**The problem**. For this task, extract exactly the lines of the data below, from the line containing "Screen dimensions: 1510x812" through the last one, with pictures left out.

**Data extracts**.
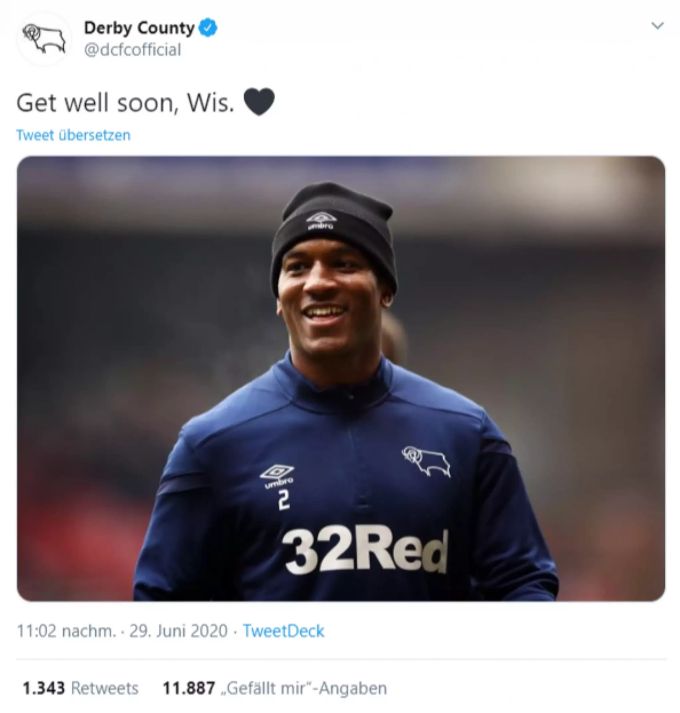Open the Derby County profile name
The width and height of the screenshot is (680, 713).
tap(139, 28)
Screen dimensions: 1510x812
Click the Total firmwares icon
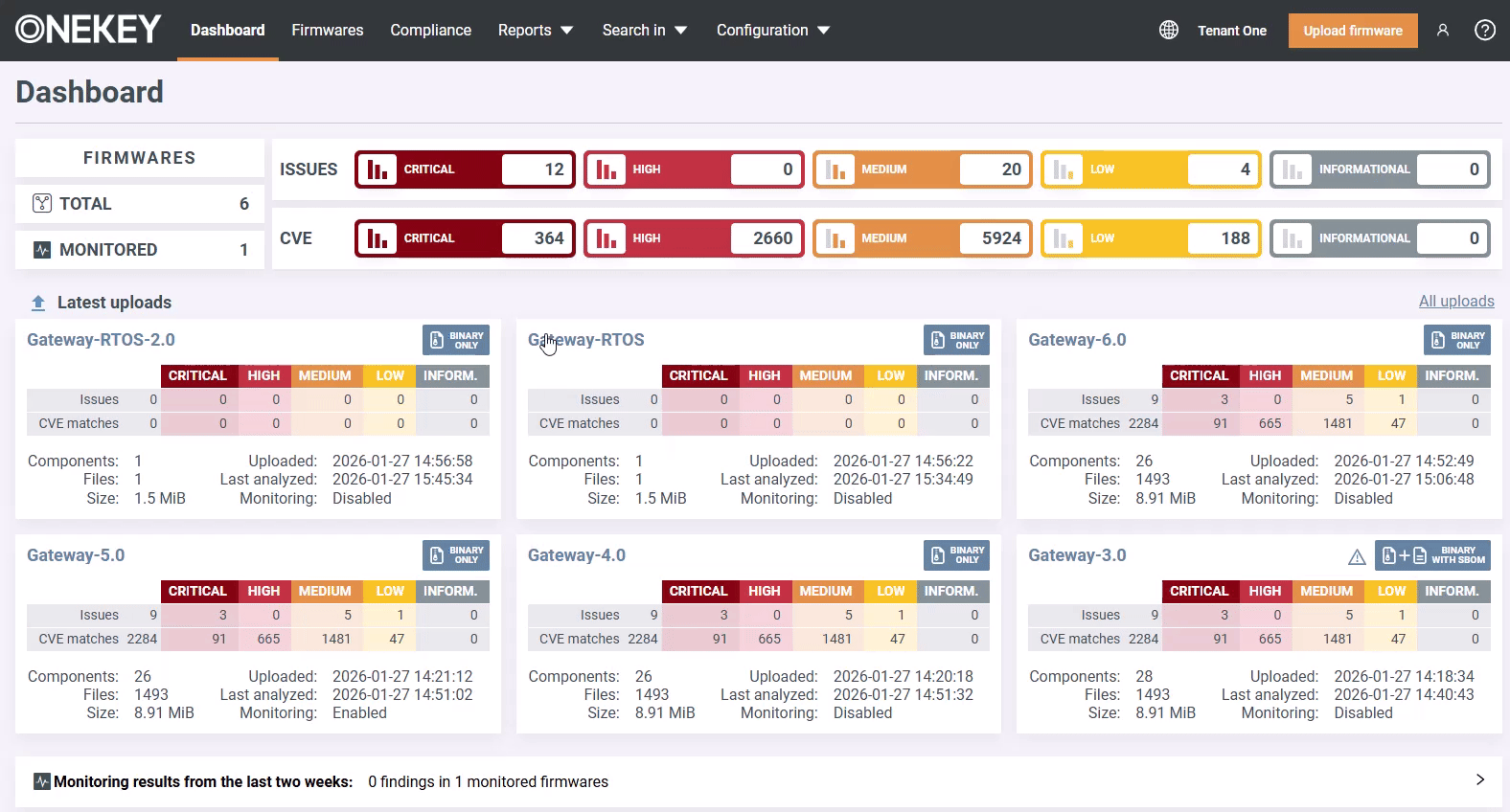41,203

**Written solution**.
Screen dimensions: 1510x812
Click the Total firmwares icon
41,203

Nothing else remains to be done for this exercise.